* TASK OBJECTIVE *
Turn the records below into a numbered list with blank lines left out, starting at the line that contains "Open the curateteaching organization link" and ending at the line that contains "tap(158, 56)". Include only those lines.

━━━━━ MATERIAL FOR THIS EXERCISE ━━━━━

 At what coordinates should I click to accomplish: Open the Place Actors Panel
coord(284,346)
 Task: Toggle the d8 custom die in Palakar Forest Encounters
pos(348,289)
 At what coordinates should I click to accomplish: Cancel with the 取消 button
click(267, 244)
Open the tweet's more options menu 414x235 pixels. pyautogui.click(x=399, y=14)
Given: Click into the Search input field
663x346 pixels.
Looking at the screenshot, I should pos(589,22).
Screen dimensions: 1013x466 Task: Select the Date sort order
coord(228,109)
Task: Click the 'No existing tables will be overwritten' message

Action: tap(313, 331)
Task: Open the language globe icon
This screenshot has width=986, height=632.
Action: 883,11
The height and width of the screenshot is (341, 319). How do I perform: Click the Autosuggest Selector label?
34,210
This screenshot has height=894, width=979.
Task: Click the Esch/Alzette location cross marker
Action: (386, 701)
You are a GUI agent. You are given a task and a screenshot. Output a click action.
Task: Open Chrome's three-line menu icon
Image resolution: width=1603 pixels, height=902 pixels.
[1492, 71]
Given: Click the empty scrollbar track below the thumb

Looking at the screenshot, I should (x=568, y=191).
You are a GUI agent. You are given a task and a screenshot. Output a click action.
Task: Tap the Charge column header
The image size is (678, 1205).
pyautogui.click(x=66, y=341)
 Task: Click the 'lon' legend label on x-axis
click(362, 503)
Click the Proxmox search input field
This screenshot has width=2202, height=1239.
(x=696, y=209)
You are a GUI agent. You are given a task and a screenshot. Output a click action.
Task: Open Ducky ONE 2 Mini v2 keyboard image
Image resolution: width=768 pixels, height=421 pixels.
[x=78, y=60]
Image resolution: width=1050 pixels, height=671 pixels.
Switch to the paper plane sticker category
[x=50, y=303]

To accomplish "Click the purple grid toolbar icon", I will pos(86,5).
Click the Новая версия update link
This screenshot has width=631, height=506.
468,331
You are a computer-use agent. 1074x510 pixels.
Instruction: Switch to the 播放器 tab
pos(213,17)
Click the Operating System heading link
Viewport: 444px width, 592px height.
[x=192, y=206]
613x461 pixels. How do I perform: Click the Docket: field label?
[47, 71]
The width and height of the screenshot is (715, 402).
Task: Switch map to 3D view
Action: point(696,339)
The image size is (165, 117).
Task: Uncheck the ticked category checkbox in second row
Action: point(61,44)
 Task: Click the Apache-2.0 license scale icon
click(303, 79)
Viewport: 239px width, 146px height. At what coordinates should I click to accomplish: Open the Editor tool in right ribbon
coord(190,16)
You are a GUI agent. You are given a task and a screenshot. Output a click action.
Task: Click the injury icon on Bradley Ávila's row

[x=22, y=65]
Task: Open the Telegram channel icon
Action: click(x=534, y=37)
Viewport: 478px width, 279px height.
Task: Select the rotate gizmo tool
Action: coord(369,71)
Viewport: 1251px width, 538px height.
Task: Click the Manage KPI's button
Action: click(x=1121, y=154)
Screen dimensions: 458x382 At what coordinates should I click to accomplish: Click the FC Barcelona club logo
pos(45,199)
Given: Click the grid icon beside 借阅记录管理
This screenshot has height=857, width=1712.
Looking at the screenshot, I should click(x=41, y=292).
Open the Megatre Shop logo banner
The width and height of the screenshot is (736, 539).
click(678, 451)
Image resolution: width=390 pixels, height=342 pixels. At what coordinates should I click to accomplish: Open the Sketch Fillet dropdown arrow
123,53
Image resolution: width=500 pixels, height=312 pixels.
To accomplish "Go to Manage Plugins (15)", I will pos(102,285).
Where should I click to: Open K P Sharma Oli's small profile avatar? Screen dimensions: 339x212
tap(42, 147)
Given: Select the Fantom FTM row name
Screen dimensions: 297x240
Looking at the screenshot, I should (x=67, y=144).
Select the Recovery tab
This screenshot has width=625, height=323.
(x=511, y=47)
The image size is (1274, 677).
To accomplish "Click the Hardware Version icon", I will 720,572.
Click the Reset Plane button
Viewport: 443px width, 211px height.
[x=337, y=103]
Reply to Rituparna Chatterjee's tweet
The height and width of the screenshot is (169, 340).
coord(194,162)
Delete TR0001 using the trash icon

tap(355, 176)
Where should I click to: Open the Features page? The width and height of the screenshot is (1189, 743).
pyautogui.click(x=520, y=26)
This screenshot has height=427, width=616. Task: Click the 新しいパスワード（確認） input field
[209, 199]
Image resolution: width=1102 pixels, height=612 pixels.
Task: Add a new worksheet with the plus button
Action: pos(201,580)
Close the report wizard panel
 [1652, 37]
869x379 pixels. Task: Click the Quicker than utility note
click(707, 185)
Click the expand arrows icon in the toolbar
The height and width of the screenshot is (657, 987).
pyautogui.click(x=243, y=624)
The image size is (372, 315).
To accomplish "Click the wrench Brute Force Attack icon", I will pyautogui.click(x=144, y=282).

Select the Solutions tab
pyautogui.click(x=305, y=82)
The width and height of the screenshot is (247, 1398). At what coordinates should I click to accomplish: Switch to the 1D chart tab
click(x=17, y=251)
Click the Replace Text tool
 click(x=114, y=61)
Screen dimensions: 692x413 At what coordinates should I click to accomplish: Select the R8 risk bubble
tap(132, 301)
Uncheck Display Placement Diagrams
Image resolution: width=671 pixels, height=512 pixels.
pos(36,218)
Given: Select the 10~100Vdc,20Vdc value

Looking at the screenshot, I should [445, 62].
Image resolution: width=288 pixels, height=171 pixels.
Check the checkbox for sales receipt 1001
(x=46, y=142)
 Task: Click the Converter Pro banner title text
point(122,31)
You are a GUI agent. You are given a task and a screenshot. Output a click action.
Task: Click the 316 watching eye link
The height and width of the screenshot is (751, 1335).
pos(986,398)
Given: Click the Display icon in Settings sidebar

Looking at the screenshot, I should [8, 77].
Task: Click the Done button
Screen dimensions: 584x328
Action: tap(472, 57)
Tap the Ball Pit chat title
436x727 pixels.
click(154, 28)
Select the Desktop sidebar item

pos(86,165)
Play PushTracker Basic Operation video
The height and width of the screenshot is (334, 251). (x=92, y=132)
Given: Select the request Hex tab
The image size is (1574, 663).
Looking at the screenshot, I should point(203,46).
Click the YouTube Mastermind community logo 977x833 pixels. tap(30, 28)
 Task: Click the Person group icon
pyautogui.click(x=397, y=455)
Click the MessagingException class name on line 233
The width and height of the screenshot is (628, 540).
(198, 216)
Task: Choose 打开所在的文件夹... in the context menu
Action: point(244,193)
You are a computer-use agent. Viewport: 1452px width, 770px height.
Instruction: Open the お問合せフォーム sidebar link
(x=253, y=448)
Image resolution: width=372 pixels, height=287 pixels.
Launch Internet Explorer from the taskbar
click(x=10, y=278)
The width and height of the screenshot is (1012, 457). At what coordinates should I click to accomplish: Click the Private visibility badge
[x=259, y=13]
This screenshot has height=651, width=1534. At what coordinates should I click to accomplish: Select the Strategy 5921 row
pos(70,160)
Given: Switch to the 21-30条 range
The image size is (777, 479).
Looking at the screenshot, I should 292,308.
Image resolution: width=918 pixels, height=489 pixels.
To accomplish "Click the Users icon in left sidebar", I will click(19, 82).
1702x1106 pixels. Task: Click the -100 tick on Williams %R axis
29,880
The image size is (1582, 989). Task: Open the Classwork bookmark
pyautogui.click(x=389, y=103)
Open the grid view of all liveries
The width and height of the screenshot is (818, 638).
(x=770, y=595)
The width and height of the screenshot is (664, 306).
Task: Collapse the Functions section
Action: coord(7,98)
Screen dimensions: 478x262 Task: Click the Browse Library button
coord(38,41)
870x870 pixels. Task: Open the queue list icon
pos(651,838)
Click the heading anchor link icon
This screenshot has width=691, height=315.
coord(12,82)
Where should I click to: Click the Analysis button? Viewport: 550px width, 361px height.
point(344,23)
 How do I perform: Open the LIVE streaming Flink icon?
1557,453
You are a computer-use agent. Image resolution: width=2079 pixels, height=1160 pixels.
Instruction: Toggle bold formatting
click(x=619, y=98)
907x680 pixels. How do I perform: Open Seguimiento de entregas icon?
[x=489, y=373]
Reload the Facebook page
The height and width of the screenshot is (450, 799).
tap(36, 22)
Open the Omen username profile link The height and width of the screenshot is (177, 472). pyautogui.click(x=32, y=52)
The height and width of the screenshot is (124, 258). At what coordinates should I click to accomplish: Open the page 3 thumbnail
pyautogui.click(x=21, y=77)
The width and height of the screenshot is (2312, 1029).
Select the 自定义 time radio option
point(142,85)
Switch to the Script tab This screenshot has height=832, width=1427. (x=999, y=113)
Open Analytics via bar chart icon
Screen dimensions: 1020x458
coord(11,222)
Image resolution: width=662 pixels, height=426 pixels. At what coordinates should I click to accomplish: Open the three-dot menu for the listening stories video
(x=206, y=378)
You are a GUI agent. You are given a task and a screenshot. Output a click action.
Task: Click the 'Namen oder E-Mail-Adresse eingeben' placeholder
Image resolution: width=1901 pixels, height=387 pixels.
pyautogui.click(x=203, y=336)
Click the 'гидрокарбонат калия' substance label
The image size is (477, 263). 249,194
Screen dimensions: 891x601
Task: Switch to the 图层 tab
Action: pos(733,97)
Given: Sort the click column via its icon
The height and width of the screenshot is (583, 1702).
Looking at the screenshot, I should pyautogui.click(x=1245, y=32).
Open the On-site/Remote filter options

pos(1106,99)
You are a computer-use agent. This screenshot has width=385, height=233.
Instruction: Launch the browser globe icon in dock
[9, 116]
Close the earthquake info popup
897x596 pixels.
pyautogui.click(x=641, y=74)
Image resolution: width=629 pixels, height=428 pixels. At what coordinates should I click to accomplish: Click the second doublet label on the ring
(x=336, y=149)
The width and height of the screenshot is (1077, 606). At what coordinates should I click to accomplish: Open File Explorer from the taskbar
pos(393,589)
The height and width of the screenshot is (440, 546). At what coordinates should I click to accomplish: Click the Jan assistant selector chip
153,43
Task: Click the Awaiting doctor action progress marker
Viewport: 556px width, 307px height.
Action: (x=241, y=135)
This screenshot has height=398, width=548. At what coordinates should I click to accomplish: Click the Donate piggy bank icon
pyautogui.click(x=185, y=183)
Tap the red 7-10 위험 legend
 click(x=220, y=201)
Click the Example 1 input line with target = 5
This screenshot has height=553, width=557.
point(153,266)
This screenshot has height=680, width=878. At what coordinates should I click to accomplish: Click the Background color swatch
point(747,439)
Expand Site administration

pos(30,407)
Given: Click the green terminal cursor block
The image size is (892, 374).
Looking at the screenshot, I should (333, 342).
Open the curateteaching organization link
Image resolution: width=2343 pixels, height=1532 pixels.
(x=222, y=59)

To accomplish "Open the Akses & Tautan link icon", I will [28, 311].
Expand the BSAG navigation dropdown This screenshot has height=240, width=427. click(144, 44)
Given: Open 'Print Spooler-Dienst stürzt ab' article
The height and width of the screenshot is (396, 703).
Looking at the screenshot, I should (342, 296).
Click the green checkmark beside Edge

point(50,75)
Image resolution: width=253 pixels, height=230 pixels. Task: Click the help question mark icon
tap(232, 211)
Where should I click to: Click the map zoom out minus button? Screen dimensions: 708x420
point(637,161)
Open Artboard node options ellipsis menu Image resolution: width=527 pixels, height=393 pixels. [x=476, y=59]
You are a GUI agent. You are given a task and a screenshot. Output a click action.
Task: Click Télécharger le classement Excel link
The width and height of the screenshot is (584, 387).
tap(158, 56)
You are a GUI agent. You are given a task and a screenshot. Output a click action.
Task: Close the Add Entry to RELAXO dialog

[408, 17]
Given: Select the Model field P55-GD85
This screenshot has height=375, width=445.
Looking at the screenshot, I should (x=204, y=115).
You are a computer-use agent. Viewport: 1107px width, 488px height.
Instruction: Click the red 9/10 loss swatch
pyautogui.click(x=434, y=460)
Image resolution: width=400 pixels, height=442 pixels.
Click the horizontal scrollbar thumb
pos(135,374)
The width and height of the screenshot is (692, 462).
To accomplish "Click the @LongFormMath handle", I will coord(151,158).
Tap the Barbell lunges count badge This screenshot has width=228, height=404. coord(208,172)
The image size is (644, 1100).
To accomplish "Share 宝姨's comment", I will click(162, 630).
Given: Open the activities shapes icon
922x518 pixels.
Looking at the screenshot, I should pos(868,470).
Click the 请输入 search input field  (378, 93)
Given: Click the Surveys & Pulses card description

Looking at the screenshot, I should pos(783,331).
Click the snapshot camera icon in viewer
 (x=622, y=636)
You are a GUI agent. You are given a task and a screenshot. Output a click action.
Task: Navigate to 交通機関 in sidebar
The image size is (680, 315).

━━━━━

* SOLUTION *
1. Open the curateteaching organization link
2. Image resolution: width=2343 pixels, height=1532 pixels.
3. (x=222, y=59)
4. To accomplish "Open the Akses & Tautan link icon", I will [28, 311].
5. Expand the BSAG navigation dropdown This screenshot has height=240, width=427. click(144, 44)
6. Given: Open 'Print Spooler-Dienst stürzt ab' article
7. The height and width of the screenshot is (396, 703).
8. Looking at the screenshot, I should (342, 296).
9. Click the green checkmark beside Edge
10. point(50,75)
11. Image resolution: width=253 pixels, height=230 pixels. Task: Click the help question mark icon
12. tap(232, 211)
13. Where should I click to: Click the map zoom out minus button? Screen dimensions: 708x420
14. point(637,161)
15. Open Artboard node options ellipsis menu Image resolution: width=527 pixels, height=393 pixels. [x=476, y=59]
16. You are a GUI agent. You are given a task and a screenshot. Output a click action.
17. Task: Click Télécharger le classement Excel link
18. The width and height of the screenshot is (584, 387).
19. tap(158, 56)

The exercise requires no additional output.